**SHORT EXERCISE A**
According to the article on campaign apps, why is the Trump app's control of a phone's Bluetooth especially insidious? Answer in one to three sentences.
**SHORT EXERCISE B**
Please write what comes next in the article on campaign apps, starting right after its final paragraph.

**GIVEN TEXT**
↓↓↓
Jacob Gursky and Samuel Woolley, researchers from the University of Texas, analyzed both campaign apps to see how they requested and collected user data. The findings, published in MIT Technology Review, speak to the importance of data collection and targeted messaging, and what lengths campaigns will now go to in order to reach an audience.

While the 2016 election was defined in part by data collection through Facebook — the Trump campaign was able to acquire psychological profiles of more than 230 million Americans, compiled using Facebook data, from Cambridge Analytica — public concerns about election integrity and security have shifted the battlefield to mobile apps. But this change has seemingly only emboldened campaigns to vacuum up more information.

According to Gursky and Woolley, both the Trump and Biden apps want to collect as much information about the phone contacts of a user as possible. Names and phone numbers are then cross-referenced with party voter files, and people are then targeted by the campaign with messages and advertising.

The Trump app takes things a step further, as its app makes extensive permission requests that grant it access to users’ location data, phone identity and control of a phone’s Bluetooth capabilities.

The Bluetooth control is particularly insidious, as it allows for data capture and targeted advertising as people travel through a physical space. Campaigns have experimented with placing Bluetooth beacons near important congregation spaces, such as churches, or even in campaign yard signs. Any time a person with Bluetooth activated passes by one of these beacons, their data is recorded and a digital data profile begins to grow.
↑↑↑
**DATA**
↓↓↓
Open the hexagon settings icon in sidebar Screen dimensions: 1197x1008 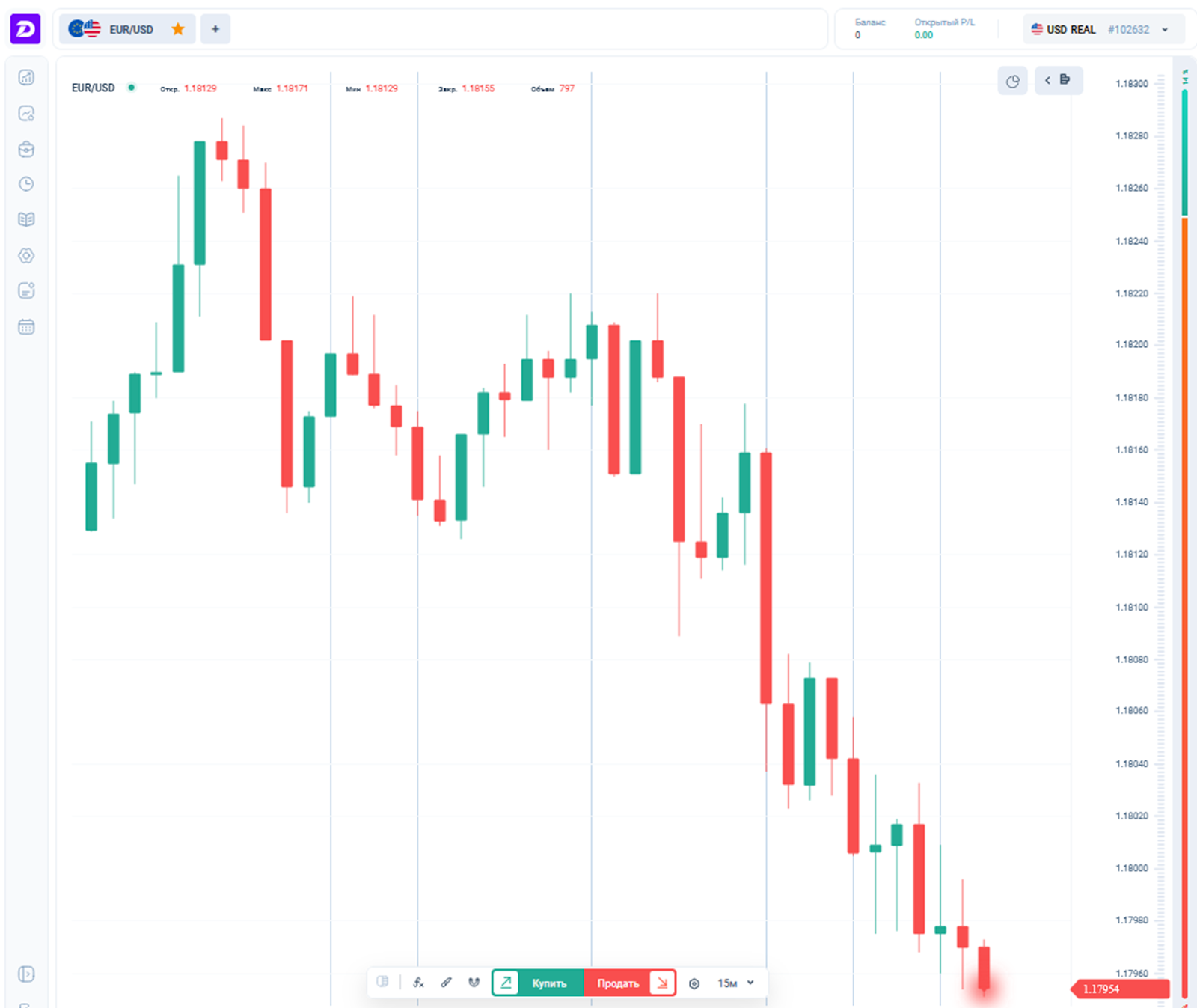26,255
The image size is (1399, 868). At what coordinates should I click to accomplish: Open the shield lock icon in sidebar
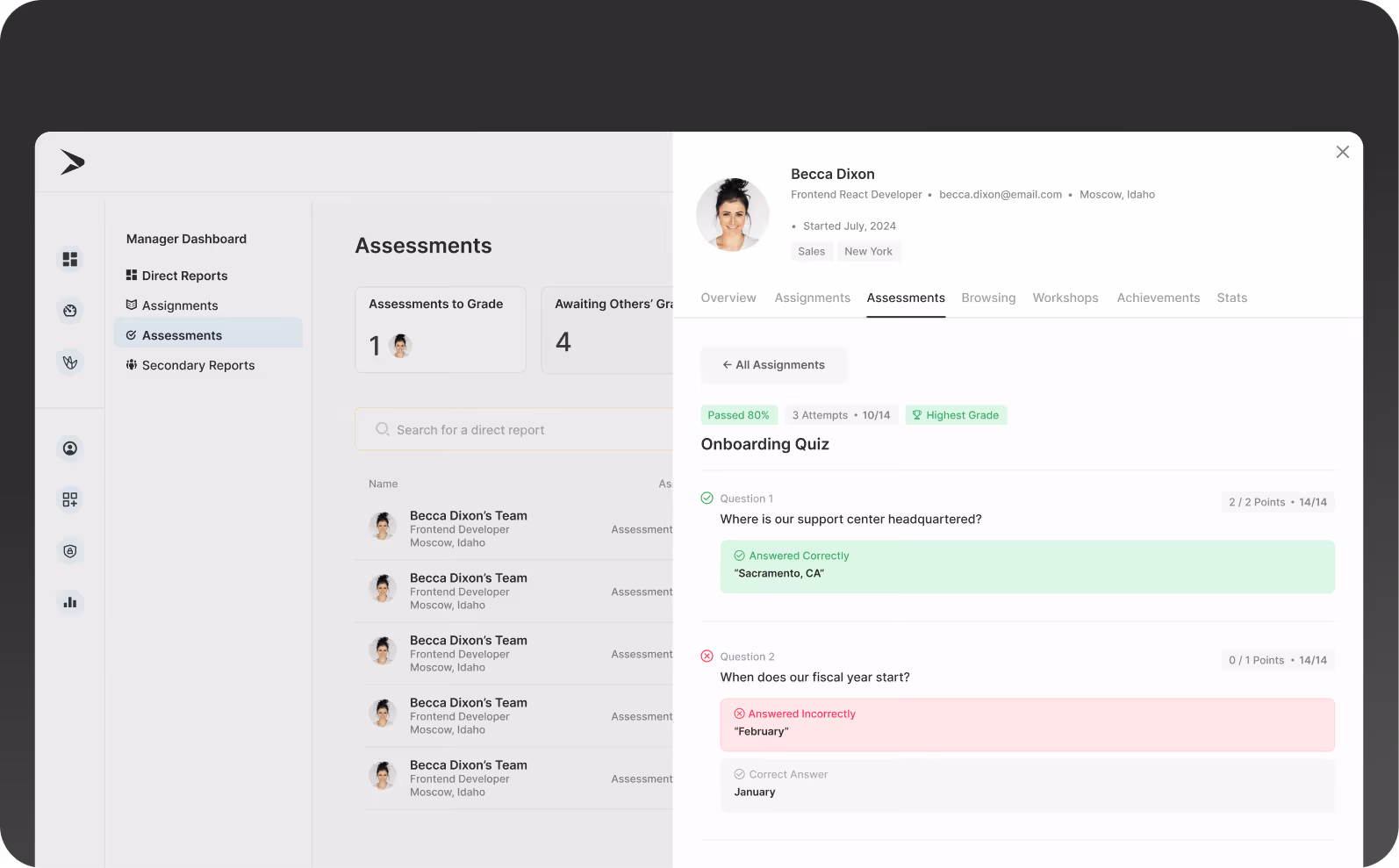tap(70, 551)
↑↑↑
**EXPECTED ANSWER A**
Bluetooth control allows data capture and targeted advertising as people move through a physical space. Campaigns have tried placing Bluetooth beacons near gathering places such as churches, or even in yard signs. Whenever someone with Bluetooth on passes one, their data is recorded and a digital profile starts to grow.

**EXPECTED ANSWER B**
These profiles, as 2016 proved, can provide campaigns critical information to reach voters with highly targeted messaging.

And, unlike on Facebook and other social media websites, where data collection was not always adequately labeled for users, apps are required to make their permissions requests known upfront. This means that the hundreds of thousands of people who have already downloaded the Trump and Biden campaign apps legally consented to these intrusions.

This speaks to a larger issue of carelessness surrounding digital data. The fallout surrounding Facebook and its data collection did little to make people more thoughtful about what information they consent to sharing online and with whom.

So before downloading the Trump or Biden apps — or any other app, for that matter — take a moment to examine what exactly you are signing up for and consider if the intrusion in your life is worth the cost of admission.